Source information: Begin

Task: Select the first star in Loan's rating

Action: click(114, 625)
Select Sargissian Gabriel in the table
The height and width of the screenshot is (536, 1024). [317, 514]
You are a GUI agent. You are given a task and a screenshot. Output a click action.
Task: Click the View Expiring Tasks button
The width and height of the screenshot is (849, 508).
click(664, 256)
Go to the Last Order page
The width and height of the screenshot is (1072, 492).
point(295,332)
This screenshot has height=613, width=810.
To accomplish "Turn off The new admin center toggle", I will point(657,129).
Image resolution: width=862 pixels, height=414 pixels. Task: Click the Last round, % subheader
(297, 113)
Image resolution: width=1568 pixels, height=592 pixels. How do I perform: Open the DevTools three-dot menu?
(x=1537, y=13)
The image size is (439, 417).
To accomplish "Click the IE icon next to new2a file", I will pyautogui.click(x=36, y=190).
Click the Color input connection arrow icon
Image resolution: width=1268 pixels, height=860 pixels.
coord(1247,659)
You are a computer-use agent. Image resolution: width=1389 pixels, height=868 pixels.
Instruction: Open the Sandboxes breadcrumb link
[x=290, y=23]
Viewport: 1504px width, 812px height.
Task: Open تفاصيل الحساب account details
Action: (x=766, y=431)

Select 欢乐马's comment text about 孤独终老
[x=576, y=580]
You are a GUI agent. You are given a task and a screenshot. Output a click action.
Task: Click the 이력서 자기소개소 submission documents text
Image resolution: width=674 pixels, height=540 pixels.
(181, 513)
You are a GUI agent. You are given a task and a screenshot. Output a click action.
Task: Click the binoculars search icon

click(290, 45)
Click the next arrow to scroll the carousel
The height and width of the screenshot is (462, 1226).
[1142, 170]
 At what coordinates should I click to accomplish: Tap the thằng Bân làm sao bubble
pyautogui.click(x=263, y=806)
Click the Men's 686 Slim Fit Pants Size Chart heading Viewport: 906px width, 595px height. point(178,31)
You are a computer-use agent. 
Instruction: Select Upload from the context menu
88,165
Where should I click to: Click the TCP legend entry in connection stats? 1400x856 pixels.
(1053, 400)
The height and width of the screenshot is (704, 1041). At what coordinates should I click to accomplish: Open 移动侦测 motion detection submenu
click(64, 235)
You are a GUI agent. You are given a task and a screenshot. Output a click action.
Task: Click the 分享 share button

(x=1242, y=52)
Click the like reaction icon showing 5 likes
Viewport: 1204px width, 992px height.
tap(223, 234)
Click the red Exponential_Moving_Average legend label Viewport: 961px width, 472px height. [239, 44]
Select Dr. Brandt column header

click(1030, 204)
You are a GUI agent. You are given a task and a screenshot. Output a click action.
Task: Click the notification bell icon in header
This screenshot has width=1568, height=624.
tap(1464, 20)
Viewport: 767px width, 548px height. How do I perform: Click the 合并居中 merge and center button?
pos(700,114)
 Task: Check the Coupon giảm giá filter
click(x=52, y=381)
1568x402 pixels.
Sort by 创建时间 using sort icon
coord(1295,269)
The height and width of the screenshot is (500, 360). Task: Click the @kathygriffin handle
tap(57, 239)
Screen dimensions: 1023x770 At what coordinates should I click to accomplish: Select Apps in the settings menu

Source information: End

## Work order:
Reproduce the records above exactly, from the first line to the line that holds "Task: Click the View Expiring Tasks button", inclusive, and omit everything after it.

## Worked solution:
Task: Select the first star in Loan's rating

Action: click(114, 625)
Select Sargissian Gabriel in the table
The height and width of the screenshot is (536, 1024). [317, 514]
You are a GUI agent. You are given a task and a screenshot. Output a click action.
Task: Click the View Expiring Tasks button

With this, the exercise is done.